The exhibition will look at crimes and misdemeanours that were punishable under law in the past, many of which visitors will find surprising. Miss Ross said: “Some of them sound silly to us today but are mostly common sense rules about health and safety and consideration for your neighbours. For example, it was illegal to keep a pigsty in front of your house, carry a plank carelessly along the pavement or play annoying games in the street.”
One of the cases that is explored in the exhibition is that of Arthur Mangey, a silversmith who lived on Briggate in Leeds.
He was hanged in 1696 for chipping coins - an offence which amounted to treason in the 17th century.
Mangey was the maker of the Leeds Mace, which is still in the city’s civic hall to this day.
There are also artefacts from the Gas Riots of 1890, when striking gas workers threw rocks at policemen around the Wellington Street area of the city. The riots were dispelled partly thanks to the influence of Colonel Harding, who coincidentally owned Abbey House.

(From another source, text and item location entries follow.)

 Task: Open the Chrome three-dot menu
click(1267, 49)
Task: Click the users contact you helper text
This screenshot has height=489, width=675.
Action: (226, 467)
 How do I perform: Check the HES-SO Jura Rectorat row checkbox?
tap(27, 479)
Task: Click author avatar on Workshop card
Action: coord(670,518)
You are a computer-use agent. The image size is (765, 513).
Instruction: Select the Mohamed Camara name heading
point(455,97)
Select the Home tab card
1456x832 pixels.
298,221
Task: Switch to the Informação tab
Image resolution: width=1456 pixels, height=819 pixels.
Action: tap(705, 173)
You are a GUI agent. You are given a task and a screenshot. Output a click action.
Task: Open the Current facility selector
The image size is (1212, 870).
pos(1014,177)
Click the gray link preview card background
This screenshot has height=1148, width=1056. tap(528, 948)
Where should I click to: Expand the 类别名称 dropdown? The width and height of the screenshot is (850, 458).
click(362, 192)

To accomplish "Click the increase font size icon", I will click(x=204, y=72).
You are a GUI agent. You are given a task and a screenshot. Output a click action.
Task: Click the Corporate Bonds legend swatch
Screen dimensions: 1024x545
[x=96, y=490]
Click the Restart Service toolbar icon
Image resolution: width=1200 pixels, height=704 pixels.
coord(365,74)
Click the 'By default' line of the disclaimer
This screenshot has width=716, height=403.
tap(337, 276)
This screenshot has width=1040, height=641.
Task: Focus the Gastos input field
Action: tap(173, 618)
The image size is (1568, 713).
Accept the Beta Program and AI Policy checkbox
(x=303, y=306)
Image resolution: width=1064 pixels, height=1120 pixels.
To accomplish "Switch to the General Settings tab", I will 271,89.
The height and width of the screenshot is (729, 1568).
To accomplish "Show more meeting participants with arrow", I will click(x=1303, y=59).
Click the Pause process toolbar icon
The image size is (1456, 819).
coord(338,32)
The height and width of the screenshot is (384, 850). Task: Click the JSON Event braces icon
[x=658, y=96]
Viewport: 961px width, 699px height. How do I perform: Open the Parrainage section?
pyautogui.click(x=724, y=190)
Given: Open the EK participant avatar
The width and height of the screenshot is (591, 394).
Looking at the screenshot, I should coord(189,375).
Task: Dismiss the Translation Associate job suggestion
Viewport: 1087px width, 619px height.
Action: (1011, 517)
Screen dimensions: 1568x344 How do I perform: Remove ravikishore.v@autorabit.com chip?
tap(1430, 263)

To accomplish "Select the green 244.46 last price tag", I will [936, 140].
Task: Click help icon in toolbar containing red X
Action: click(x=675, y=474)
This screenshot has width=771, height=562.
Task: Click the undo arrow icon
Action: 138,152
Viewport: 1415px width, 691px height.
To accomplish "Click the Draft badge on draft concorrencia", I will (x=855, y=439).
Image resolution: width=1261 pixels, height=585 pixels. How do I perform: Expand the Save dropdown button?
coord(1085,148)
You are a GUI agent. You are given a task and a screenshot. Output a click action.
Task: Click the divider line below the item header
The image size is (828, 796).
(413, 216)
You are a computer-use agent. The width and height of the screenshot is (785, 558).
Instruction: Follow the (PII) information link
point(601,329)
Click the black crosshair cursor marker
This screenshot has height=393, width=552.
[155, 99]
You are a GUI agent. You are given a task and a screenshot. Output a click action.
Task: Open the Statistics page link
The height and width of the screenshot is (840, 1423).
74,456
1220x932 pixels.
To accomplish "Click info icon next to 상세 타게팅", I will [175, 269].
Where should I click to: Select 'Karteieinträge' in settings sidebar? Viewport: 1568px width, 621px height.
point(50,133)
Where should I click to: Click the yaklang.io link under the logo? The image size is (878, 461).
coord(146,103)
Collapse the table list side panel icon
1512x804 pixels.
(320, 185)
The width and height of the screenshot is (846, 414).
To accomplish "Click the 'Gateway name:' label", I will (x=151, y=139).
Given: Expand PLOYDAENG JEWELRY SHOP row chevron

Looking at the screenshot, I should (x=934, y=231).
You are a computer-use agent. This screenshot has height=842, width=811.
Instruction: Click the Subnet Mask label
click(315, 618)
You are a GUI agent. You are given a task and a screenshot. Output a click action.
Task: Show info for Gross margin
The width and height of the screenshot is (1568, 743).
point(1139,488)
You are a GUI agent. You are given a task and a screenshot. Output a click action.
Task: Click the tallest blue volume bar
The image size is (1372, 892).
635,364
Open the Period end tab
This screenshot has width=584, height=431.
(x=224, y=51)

Miss Ross said that there were ethical considerations when curating the exhibition. She said: “All the artefacts on display are from quite some time ago, some of them are very dark. We’re not featuring anything from the crimes of the Yorkshire Ripper for example, and we’re expecting a lot of schoolchildren to visit so we’ve tried to keep things suitable for them.”
Councillor Brian Selby, Leeds City Council’s lead member for museums and galleries, said:
“The evolution of law, order and justice is a fascinating subject and this new exhibition shines a light on some of the many ways it has influenced life in Leeds over the centuries.
“I’m sure Crime and Punishment will be a wonderful learning experience for visitors and will really make them think about how much the law and our perceptions of crime have developed and become more sophisticated through the ages.”
Special events at the exhibition over the next few months include talks from Leeds authors Chris Nickson and Frances Brody.